• Work instructions: One line in the listing below contains "Open the Preview eye icon". Repeat that line and each line after it exactly, ending with the last one.
----
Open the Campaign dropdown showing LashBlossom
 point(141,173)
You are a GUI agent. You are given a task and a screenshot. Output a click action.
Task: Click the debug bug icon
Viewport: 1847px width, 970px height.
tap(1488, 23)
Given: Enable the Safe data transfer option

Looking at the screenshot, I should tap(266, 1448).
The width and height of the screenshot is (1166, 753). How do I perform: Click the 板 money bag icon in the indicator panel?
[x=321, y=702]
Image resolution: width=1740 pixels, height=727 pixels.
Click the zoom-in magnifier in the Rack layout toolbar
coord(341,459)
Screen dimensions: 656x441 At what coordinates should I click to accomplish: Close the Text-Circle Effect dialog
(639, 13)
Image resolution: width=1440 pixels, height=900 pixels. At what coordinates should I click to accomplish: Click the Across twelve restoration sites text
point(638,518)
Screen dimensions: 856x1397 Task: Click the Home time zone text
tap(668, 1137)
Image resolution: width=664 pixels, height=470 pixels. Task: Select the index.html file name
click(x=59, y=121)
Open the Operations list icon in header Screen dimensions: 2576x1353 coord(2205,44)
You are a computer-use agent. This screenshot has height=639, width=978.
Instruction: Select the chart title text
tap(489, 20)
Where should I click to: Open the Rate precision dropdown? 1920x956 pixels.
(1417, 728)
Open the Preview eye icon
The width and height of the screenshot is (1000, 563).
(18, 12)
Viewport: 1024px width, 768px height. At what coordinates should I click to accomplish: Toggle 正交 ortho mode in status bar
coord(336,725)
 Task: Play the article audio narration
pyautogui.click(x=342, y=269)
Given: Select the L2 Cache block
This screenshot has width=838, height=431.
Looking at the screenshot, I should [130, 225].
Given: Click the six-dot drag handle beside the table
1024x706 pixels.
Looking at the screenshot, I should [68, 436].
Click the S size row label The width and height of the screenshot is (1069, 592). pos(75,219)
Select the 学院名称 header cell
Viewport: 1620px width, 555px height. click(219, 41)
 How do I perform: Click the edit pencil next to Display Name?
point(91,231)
----
• Answer section:
Open the Preview eye icon
The width and height of the screenshot is (1000, 563).
(18, 12)
Viewport: 1024px width, 768px height. At what coordinates should I click to accomplish: Toggle 正交 ortho mode in status bar
coord(336,725)
 Task: Play the article audio narration
pyautogui.click(x=342, y=269)
Given: Select the L2 Cache block
This screenshot has width=838, height=431.
Looking at the screenshot, I should [130, 225].
Given: Click the six-dot drag handle beside the table
1024x706 pixels.
Looking at the screenshot, I should [68, 436].
Click the S size row label The width and height of the screenshot is (1069, 592). pos(75,219)
Select the 学院名称 header cell
Viewport: 1620px width, 555px height. click(219, 41)
 How do I perform: Click the edit pencil next to Display Name?
point(91,231)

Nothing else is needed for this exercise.